** Opening Records for processing block **
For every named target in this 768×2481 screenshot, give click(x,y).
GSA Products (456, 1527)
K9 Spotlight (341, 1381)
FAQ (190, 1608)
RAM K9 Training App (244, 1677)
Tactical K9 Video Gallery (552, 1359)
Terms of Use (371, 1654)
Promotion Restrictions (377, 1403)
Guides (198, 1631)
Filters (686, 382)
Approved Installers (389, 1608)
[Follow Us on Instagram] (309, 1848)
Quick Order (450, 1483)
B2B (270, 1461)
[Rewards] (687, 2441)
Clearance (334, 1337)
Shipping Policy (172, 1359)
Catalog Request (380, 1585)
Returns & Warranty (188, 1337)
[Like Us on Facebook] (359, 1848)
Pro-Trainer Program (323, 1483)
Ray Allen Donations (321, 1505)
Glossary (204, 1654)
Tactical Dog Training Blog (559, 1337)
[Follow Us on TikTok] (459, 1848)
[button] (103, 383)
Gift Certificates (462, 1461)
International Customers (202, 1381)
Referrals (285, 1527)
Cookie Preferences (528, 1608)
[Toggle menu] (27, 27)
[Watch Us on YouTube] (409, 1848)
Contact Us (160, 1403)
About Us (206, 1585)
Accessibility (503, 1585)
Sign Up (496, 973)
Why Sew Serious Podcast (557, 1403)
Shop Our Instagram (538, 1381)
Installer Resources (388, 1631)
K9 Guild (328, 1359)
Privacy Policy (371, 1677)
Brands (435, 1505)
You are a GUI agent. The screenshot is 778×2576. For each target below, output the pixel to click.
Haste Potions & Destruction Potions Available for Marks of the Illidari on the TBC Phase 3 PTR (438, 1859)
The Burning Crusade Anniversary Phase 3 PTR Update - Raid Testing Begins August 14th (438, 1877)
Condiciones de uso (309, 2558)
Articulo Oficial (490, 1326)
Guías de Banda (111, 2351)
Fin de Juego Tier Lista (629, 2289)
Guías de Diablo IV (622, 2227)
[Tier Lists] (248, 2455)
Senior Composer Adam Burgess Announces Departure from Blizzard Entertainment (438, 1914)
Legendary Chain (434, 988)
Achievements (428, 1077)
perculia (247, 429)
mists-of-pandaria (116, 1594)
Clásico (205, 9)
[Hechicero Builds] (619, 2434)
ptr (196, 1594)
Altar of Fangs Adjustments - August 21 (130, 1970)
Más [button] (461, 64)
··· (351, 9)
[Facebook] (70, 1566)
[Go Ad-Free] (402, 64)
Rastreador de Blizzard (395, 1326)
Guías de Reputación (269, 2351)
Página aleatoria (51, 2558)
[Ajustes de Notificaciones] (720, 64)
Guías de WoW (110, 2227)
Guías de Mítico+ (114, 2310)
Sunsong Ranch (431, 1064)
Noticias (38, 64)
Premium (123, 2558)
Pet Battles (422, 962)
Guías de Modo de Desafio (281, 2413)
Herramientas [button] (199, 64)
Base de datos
** Closing Records for processing block **
Exercise requirements: Show each line in the listing above that has "Instagram".

Task result:
[Follow Us on Instagram] (309, 1848)
Shop Our Instagram (538, 1381)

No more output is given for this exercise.